Walden
Henry David Thoreau
Metaphor
"This sort of gingerbread is baked daily and more sedulously than pure wheat or rye-and-Indian in almost every oven, and finds a surer market."
Thoreau uses metaphor to help the reader understand the correlation between how often "real literature" is read verses how often "trashy books" are read.
Rhetorical Question
"Or shall I hear the name of Plato and never read his book?"
"Why should we leave it to Harper & Brothers and Reading & Co. to select our reading?"
"If we will read newspapers, why not skip the gossip of Boston and take the best newspaper in the work at once?"
Thoreau includes rhetorical questions to lead the reader to certain conclusion and makes them see they way the author wants them to see.
Alliteration
"... to all in any age."
"...equable and elligable event"
Alliteration is used to draw the reader's attention to that particular line which in turn, empahsizes the text in that line.
Anaphora
"In accumulating property for ourselves or our posterity, in founding a family or a state, or aquiring fame even, we are mortal; in dealing with truth we are immortal, and need fear no change nor accident."
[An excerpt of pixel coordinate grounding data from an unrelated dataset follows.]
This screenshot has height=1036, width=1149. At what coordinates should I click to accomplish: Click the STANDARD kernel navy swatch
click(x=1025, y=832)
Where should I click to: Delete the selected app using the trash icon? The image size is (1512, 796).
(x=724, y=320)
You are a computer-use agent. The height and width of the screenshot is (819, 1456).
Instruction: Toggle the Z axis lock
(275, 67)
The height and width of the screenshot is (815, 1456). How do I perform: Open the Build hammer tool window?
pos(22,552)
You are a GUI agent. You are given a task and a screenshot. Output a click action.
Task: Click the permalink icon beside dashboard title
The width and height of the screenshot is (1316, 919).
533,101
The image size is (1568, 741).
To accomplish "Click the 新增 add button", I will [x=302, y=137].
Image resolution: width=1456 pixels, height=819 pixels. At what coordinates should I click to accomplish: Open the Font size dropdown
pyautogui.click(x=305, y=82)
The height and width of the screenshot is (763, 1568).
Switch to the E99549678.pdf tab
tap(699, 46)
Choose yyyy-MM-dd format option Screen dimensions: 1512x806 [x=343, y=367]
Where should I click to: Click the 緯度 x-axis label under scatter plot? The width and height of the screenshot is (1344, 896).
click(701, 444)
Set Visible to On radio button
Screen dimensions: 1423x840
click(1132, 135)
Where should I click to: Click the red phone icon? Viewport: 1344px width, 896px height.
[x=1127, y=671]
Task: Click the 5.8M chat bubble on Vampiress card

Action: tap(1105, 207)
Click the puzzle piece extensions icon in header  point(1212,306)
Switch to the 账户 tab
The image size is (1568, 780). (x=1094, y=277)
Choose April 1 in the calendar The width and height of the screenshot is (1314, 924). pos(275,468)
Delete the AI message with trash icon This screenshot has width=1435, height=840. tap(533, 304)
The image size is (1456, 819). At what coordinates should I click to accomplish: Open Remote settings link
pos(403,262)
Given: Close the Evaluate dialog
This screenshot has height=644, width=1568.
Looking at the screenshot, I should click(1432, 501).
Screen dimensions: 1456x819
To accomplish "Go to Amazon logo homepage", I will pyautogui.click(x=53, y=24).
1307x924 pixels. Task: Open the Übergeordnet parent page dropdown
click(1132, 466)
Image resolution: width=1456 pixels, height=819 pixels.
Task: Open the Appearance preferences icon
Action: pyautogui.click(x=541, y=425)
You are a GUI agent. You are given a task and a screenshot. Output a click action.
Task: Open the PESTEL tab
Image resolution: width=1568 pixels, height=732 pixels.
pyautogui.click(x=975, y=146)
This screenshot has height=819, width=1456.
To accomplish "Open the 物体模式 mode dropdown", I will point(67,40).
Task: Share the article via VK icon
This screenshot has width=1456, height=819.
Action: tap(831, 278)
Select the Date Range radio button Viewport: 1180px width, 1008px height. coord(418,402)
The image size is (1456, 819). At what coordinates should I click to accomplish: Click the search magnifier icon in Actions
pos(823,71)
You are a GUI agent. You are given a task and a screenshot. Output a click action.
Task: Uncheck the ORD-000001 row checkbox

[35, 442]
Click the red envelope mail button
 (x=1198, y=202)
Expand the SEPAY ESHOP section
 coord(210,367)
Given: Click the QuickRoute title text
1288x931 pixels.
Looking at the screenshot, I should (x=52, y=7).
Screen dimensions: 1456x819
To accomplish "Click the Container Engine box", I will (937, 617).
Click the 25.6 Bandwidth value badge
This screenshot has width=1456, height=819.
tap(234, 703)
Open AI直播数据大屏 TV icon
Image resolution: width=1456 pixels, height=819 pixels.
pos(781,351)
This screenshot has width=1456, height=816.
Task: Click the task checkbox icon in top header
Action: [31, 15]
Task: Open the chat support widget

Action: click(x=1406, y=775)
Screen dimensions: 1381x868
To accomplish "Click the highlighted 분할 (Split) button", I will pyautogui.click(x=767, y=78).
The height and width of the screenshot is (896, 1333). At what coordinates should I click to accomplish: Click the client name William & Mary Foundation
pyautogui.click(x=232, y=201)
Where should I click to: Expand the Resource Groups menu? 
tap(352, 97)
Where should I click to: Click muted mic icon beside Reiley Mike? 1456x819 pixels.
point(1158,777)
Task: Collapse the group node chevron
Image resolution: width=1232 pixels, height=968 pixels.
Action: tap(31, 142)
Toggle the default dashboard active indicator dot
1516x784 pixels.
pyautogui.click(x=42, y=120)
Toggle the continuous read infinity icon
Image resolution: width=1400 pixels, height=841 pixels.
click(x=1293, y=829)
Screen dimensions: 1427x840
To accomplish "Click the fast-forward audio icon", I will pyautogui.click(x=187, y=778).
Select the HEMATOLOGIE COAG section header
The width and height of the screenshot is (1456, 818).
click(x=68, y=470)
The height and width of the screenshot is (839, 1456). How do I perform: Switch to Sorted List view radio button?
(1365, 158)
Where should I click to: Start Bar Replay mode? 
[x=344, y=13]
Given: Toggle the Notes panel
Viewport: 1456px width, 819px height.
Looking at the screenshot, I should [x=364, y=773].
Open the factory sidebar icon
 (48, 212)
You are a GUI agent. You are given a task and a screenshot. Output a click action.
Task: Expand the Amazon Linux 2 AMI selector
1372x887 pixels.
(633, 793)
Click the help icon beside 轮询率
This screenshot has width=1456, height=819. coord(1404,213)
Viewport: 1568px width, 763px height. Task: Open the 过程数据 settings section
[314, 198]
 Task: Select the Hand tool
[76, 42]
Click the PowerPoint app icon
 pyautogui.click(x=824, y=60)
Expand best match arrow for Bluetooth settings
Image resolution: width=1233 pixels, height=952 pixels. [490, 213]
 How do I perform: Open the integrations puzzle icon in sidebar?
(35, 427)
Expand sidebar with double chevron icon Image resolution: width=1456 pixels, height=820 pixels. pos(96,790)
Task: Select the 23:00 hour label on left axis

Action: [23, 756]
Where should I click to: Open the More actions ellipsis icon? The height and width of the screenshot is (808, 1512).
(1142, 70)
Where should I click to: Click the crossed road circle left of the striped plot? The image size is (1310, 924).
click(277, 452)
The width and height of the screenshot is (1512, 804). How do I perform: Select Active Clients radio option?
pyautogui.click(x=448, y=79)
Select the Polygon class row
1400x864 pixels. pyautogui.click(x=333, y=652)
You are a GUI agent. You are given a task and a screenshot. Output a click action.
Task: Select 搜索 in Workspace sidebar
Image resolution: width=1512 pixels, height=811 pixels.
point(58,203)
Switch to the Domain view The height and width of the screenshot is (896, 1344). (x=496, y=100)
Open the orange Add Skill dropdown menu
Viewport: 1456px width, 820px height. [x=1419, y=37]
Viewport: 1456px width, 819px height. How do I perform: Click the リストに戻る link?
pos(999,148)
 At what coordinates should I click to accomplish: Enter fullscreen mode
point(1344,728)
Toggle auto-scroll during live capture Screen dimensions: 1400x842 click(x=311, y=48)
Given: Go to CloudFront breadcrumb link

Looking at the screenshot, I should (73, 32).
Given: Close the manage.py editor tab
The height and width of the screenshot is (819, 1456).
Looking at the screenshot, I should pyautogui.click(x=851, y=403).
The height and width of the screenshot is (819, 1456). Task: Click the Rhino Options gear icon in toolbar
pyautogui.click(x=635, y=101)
Thoreau uses anaphora to maximize the effect how we act as mortals as opposed to human's immortal qualities.
Asyndeton
"As the nobleman of cultivated taste surrounds himself with whatever conduces to his culture- genius, learning, wit, books, paintings, statuary, music, philosophical instruments, the like; so let the villages do..."
The use of asyndeton works to dramatize the sentence by eliminating conjunctions to quicken the speed, pace.
Polysyndeton
"... out of what wisdom and valor and generosity and kindness we have."
"We are underbred and low-lived and illiterate."
Polysyndeton works to give power to the words around the conjunctions and makes the reader feel like the ideas presented are building up.